For purposes of determining basic and diluted net income per common unit, income is allocated as prescribed in FASB guidance for calculating earnings per unit, including a deduction to income available to common unitholders for distributions attributable to the period (whether paid in cash or in-kind) on our Series A and Series B preferred units. See Note 4 for additional information.
PLAINS ALL AMERICAN PIPELINE, L.P. AND SUBSIDIARIES
NOTES TO THE CONSOLIDATED FINANCIAL STATEMENTS
Noncontrolling Interests in Subsidiaries
In May 2019, we formed a joint venture, Red River Pipeline Company LLC (“Red River LLC”), with Delek Logistics Partners, LP (“Delek”) on our Red River pipeline system. We received approximately $128 million for Delek’s 33% interest in Red River LLC. We consolidate Red River LLC based on control, with Delek’s 33% interest accounted for as a noncontrolling interest.
During the fourth quarter of 2017, we sold SLC Pipeline LLC, in which we previously owned a 75% interest and had consolidated under GAAP. As a result of this sale, the noncontrolling interest of 25% was derecognized. We did not have any noncontrolling interests in subsidiaries at December 31, 2018 or 2017. See Note 7 for additional information regarding the sale of SLC Pipeline LLC.
_____
Copy out the entire financial statement excerpt word for word. Rely only on the financial statement excerpt above.

# DATASET CONTENT
_____
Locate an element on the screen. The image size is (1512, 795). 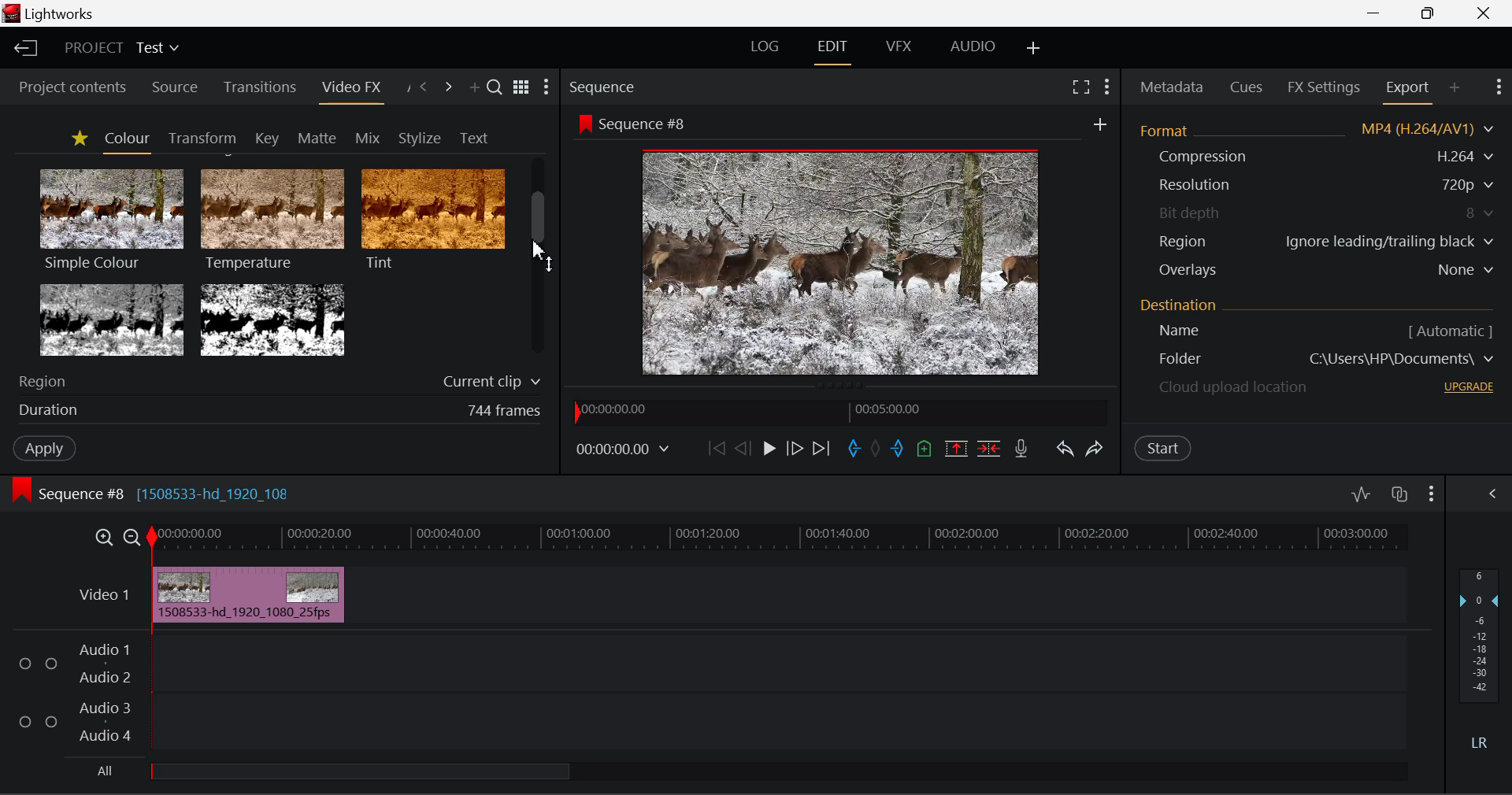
_____
# FULL OUTPUT
For purposes of determining basic and diluted net income per common unit, income is allocated as prescribed in FASB guidance for calculating earnings per unit, including a deduction to income available to common unitholders for distributions attributable to the period (whether paid in cash or in-kind) on our Series A and Series B preferred units. See Note 4 for additional information.
PLAINS ALL AMERICAN PIPELINE, L.P. AND SUBSIDIARIES
NOTES TO THE CONSOLIDATED FINANCIAL STATEMENTS
Noncontrolling Interests in Subsidiaries
In May 2019, we formed a joint venture, Red River Pipeline Company LLC (“Red River LLC”), with Delek Logistics Partners, LP (“Delek”) on our Red River pipeline system. We received approximately $128 million for Delek’s 33% interest in Red River LLC. We consolidate Red River LLC based on control, with Delek’s 33% interest accounted for as a noncontrolling interest.
During the fourth quarter of 2017, we sold SLC Pipeline LLC, in which we previously owned a 75% interest and had consolidated under GAAP. As a result of this sale, the noncontrolling interest of 25% was derecognized. We did not have any noncontrolling interests in subsidiaries at December 31, 2018 or 2017. See Note 7 for additional information regarding the sale of SLC Pipeline LLC.